Vamos! Last days in Monterey

In which Sid and Doris enjoy Monterey in car week, display the JGG, visit the Concours de LeMons and see Joe race at Laguna Seca.

On Friday when we got to Lighthouse Avenue and the Rotary Club Concours we found that despite our invitation all the places had gone. Sid and Doris were a little cast down but rallied with a visit to the deli where we found Susan Nannini again. Not settling to anything we set off to see the RM Sotheby’s auction view.

By this stage we are going past very special cars at jogging pace – even the gleamiest old Roller cannot compare with driving one on the open road at Joe’s – and were soon round. Back at Peckham HQ we belatedly got to planning the route to Troy Hills. The road map is fully opened on the table with Google maps and Ride with GPS hot on the Mac. Several of Sid’s node points have survived and the 4,000 mile route plan can be seen at Doris’s post.

Saturday is a busy day, up early to get to the Concours d’Lemons. We park the JGG in Pete’s Coffee and Cars with many others of the Salon des Refusees, where he is a star. The Lemons are an engagingly odd mix of awfully decorated exhibits, some ordinary old cars and a few that are a little bit special but with no home in the very marque and price conscious Car Week. The Tour d’Elegance, auctions and Concours are full of Porsche, Ferrari, Delahaye, 300SLs, Packard. This means that generally in Monterey there is not the variety you would get at the NEC Classic Car Show in Birmingham.  This is remedied here.

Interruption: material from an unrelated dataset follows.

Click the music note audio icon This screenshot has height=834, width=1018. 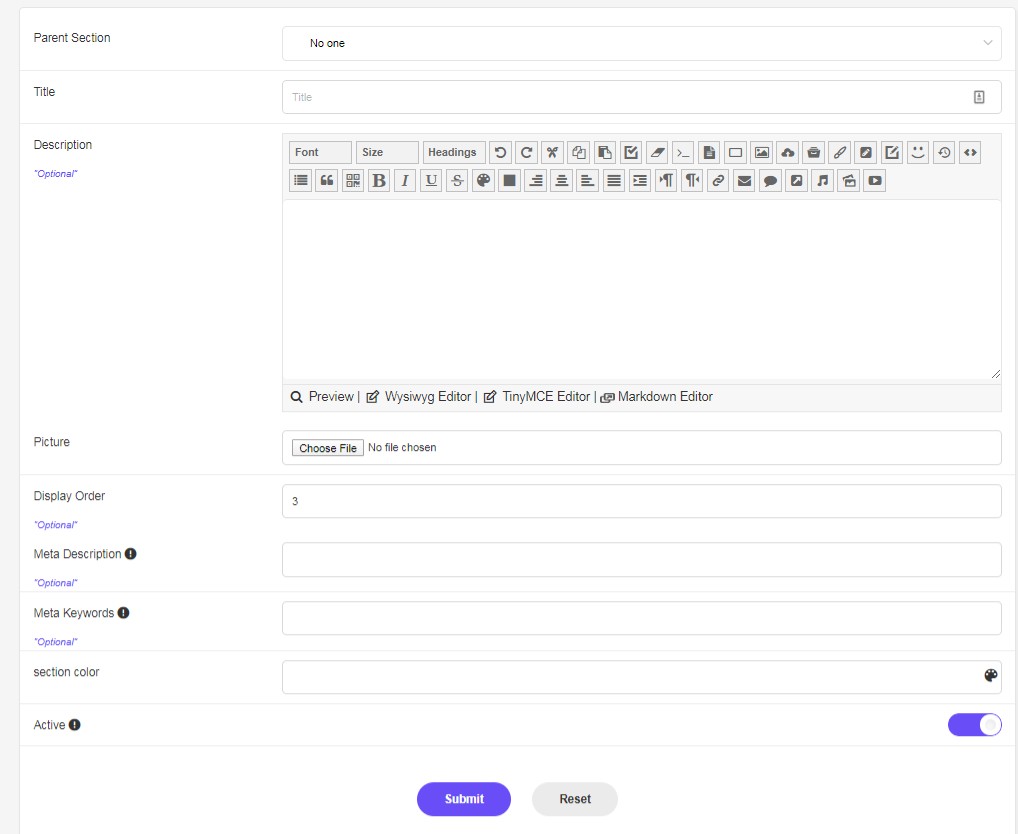pyautogui.click(x=823, y=180)
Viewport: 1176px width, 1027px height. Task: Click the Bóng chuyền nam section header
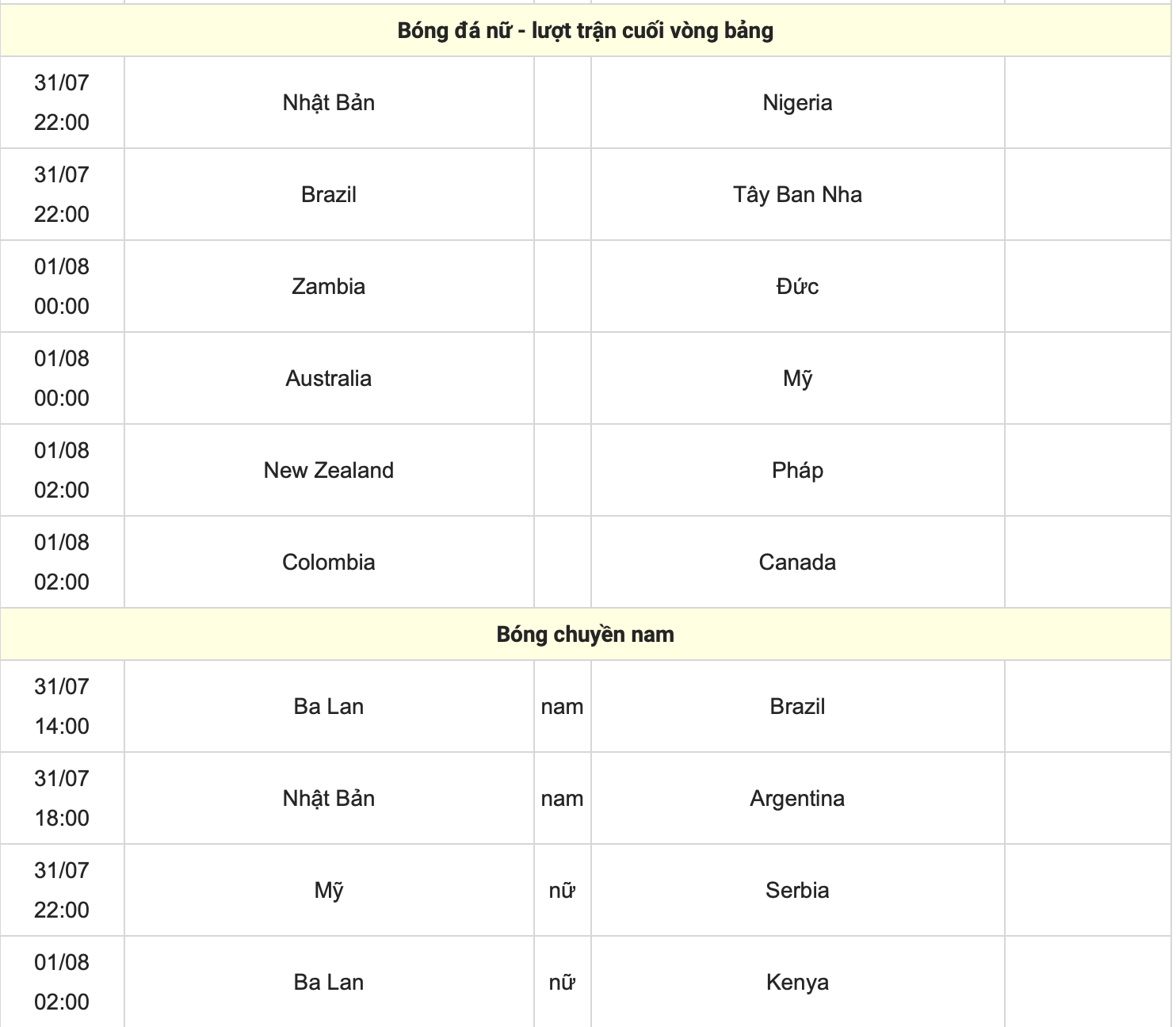tap(586, 634)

Anyway, we are en route for Laguna Seca which does have a wide range of cars racing and many just in for show. In fact one of the best areas is the Bring a Trailer lot (a .com auction site which has brought together physical stock to have a look at). Sid likes a Toyota Sentra while Doris has found a much larger FCM motorhome all re-engined and ready for adventures.

 

The Bonkers household also find they are strangely interested by a super grand luxe RV which is available to buy for $163K or to rent by the day/week from familyrv.com.  The life of luxury is obviously corrupting us.

An emergency stop at the Ford Model T exhibition is needed to restore the balance.

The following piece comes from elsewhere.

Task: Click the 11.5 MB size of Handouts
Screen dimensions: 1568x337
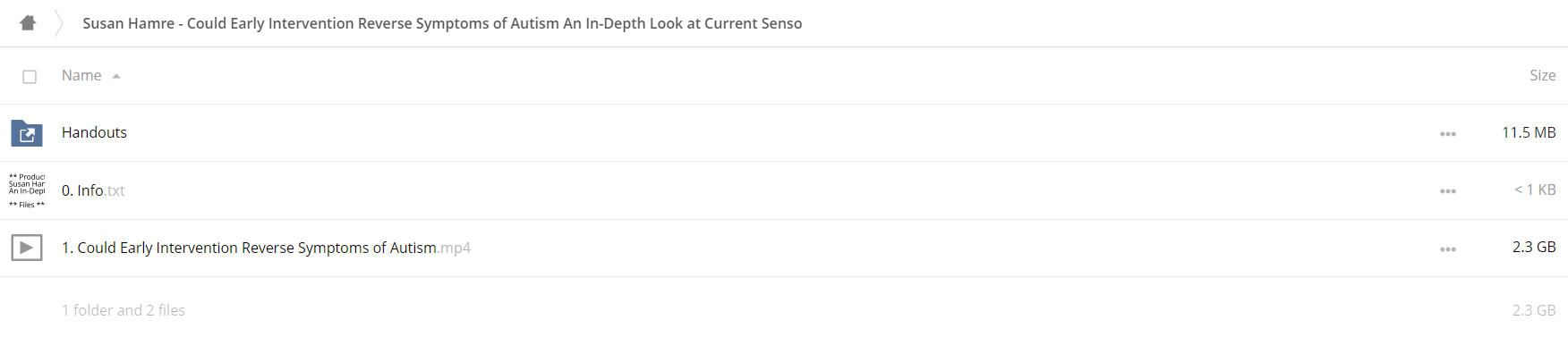Action: pyautogui.click(x=1529, y=132)
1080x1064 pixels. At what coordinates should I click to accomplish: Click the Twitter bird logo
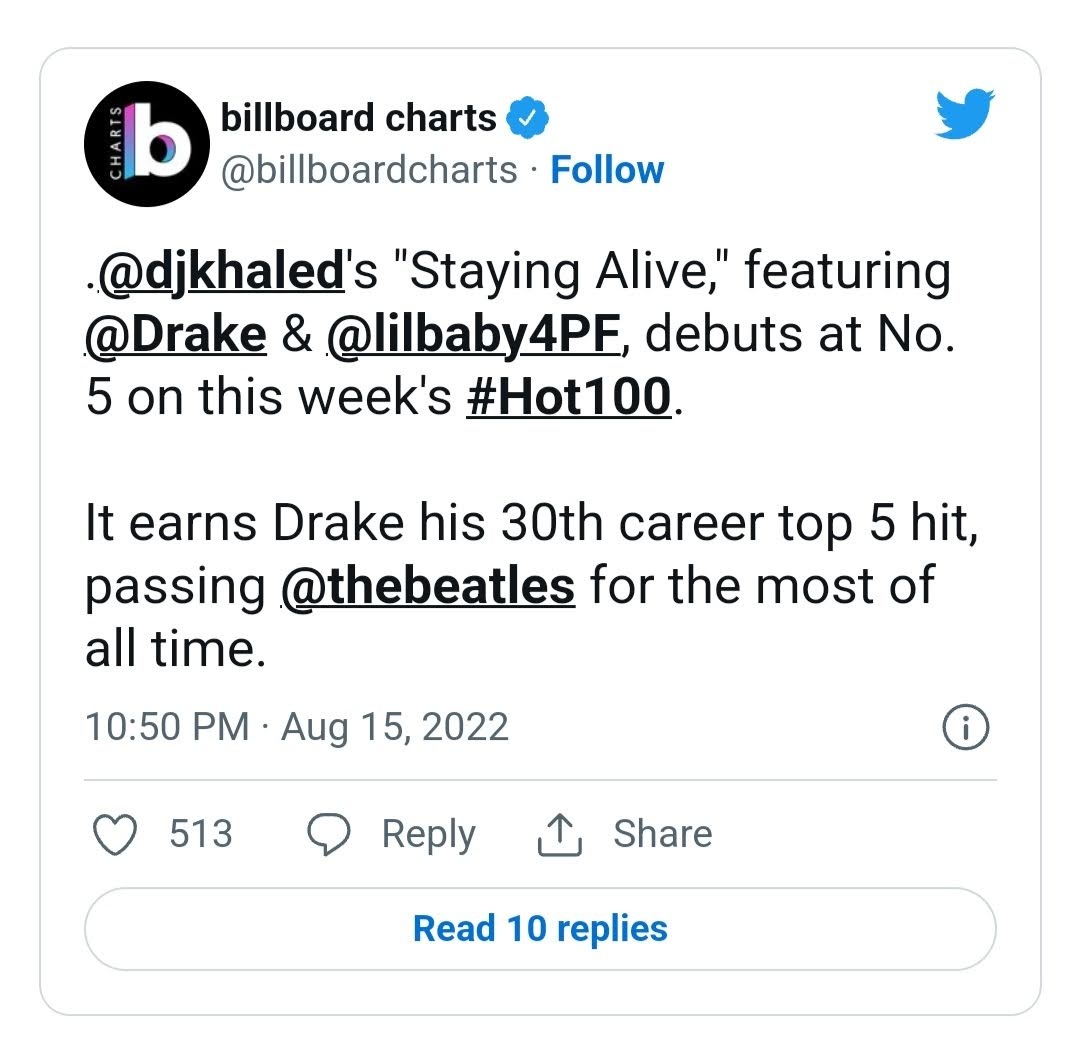[964, 113]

Laguna Seca is a good place to watch racing as you can see most of the track from up the hill and then pop over the ridge to see the cars crest the hill and go squirreling down the Corkscrew. Or crest the ridge and go straight on into the gravel.  Ground lizards and lounge lizards enjoy the spectacle.  And yes, that is an inflatable sofa.

Joe’s racing is good in parts. He qualified the Dana Camaro well up the huge grid only to find on race morning that the selector forks were failing. Doh. His purple Wynne’s 962 was running in an odd race with Group C cars, IMSA cars and some powerful tin tops. Still, a third place and a second (after an exciting first lap of the second race) was a good haul.  Doris video’d Joe through the Corkscrew complex – generally acknowledged to be one of the world’s hairiest racing corners – he is in the purple car in the short YouTube video.

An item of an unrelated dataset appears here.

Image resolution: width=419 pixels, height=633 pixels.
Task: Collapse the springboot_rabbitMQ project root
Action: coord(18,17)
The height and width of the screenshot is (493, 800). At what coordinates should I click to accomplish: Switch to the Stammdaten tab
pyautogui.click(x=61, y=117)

Then it’s all back to Pacific Grove  for Chinese dinner with Scotty and Cecile before watching the RM Sotheby’s auction live on streamed TV. And general good byes as we will all go our separate ways tomorrow.

 

2 comments

  1. The Corkscrew is a lot more exciting in the car. It seems comically slow here. It is not. It is not comical. But it is great fun.

    1. It is so hard to photograph that corner, because it just drops off the edge of the world from the driver’s point of view, but the camera flattens it all out. I don’t know what the gradient is there, maybe 1:6 or 1:4 but it looks vertical when you are by the side of the track.